* **Instructions**:
A - In the text on hands-on care, copy the stretch from "With so much" through "approach to care.", substituting "drawback" for "downside".
B - Can you pick up the text on hands-on care after its last sentence and carry it forward?

* **Text shown**:
+===+

What happens when a practitioner places their hands on a client or patient in a purely professional manner? Just like anything else, it depends on your perspective AND the expectations of your client or patient. A chiropractor is likely to respond that that is the only way they can perform an adjustment. A cardiologist may say that she has no need to touch the patient. Exercise professionals may say that it helps facilitate what they are doing with their clients.
The power of the human touch cannot be underestimated. To the client/patient it may bring a sense of connection with you, confidence in your ability and reassurance. The opposite may be experienced by the patient whose doctor provides a diagnosis only through oral communication and visual observation and never touches the patient.
I believe that some good and some bad come from the hands on approach. The chiropractors, physical therapists and massage therapists clearly have a need to contact their patients with their hands to practice their disciplines. The hands are used as both an assessment tool and to deliver an intervention. The accuracy of a skilled practitioner is used for reducing joint subluxations, mobilizing joints and relaxing and manipulating soft tissue. All of which have been scientifically proven to be beneficial to the patient.
The exercise professional may need to place their hands on the client for assessment purposes such as measuring body composition or pelvic landmarks. Some trainers will also use their hands to provide manual resistance for certain exercises and over-pressure to aid in flexibility. And at times, the hands are placed on the client to guide them through desired movement patterns.
With so much to gain how can there be a downside? What if the question was not what was provided to the patient with contact but instead, what is the patient being deprived of? And this question can completely change our perspective on the “hands on” approach to care.
Whatever is provided to the patient/client by the practitioner removes the need for the patient/client to do it themself. We obviously don’t want people going around adjusting or attempting to adjust their own necks or manipulating their own gleno-humeral joints. We do want an attitude and belief system that ALL practitioners are simply adjuncts to the individual’s own abilities. We are facilitators.
Could chiropractic care and manual therapy create learned helplessness? Do clinics relying predominantly on passive modalities like ultrasound and electrical stimulation fool the patient (and themselves) that the modality is making them better? Is a client psychologically and emotionally dependent on the trainer if she refuses to work out unless the trainer takes her through a workout?

+===+

Saved entries:
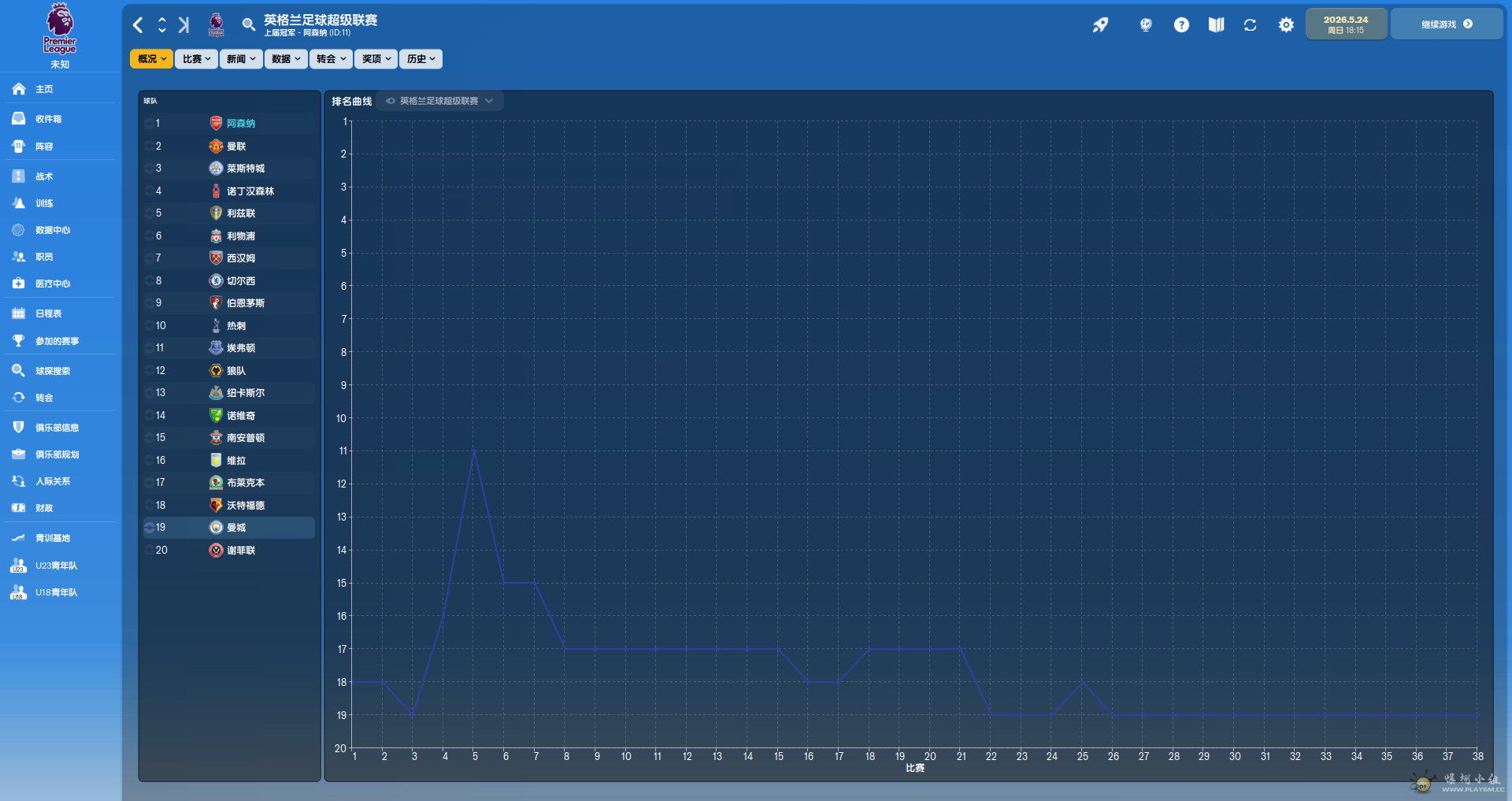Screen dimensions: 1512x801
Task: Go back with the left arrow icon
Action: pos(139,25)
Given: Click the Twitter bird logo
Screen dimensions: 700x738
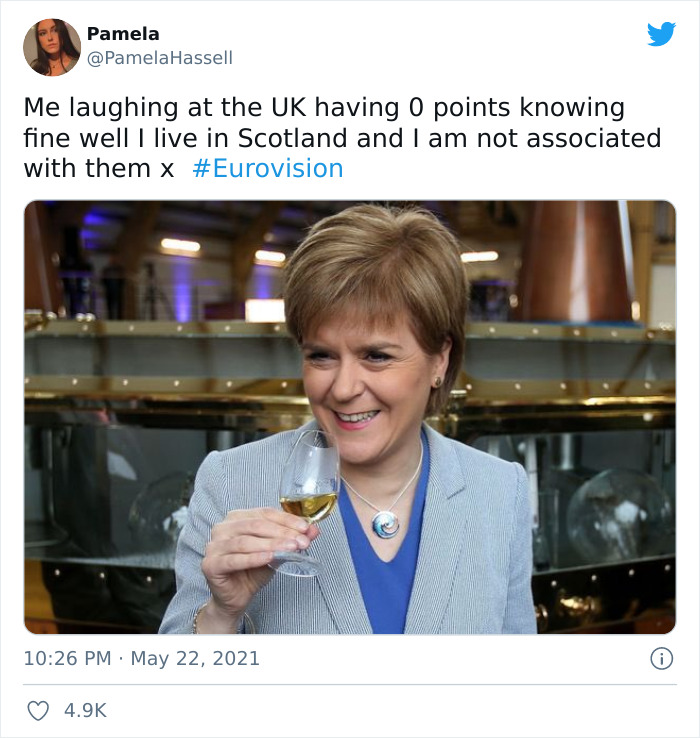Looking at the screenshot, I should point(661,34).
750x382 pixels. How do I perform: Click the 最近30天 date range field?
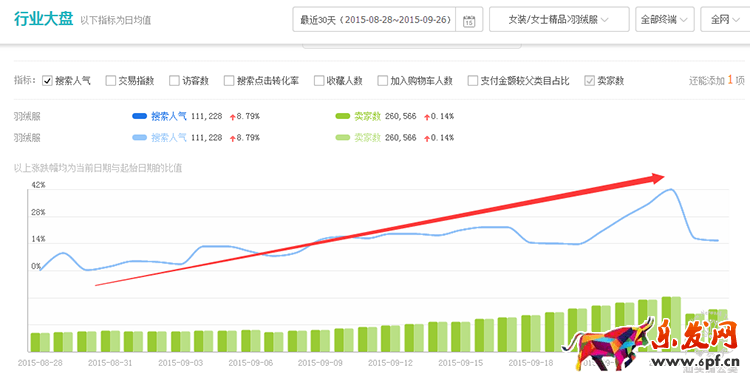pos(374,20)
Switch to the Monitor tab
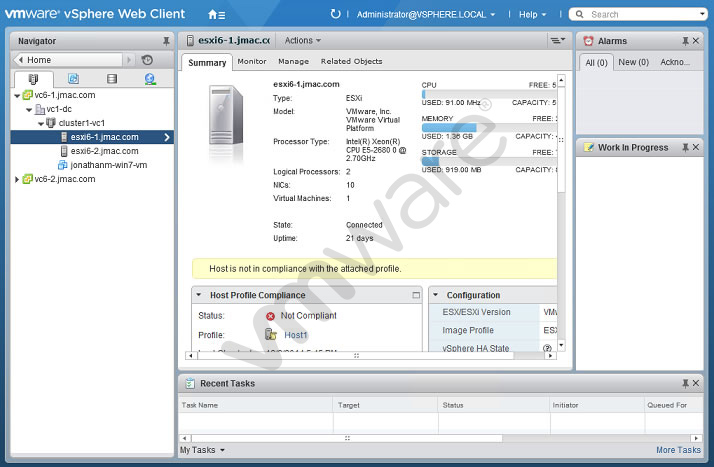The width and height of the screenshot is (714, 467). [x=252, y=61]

+===+

* **Responses**:
A -
With so much to gain how can there be a drawback? What if the question was not what was provided to the patient with contact but instead, what is the patient being deprived of? And this question can completely change our perspective on the “hands on” approach to care.

B -
If I ask a client what he does regularly for his health and he tells me chiropractic care, I respond by telling him that is what the chiropractor is doing for his health care. I then ask again, “What are YOU doing?”
Could this kind of learned helplessness and dependency even be contributing to the obesity epidemic? It may not be that big of a leap from the dependent patient to the obese individual. If my healthcare consists solely of people doing something to me, how can I be expected to eat right and exercise on my own? The psychosocial behavior of anyone who is not responsible or response-able for their own musculoskeletal health will ultimately suffer from comorbidities.
This certainly is not a knock on any kind of manual care. I’ve personally benefitted from chiropractic care, manual physical therapy, acupuncture and Structural Integration. Of course I also have a specific corrective exercise strategy I follow along with my general fitness routine.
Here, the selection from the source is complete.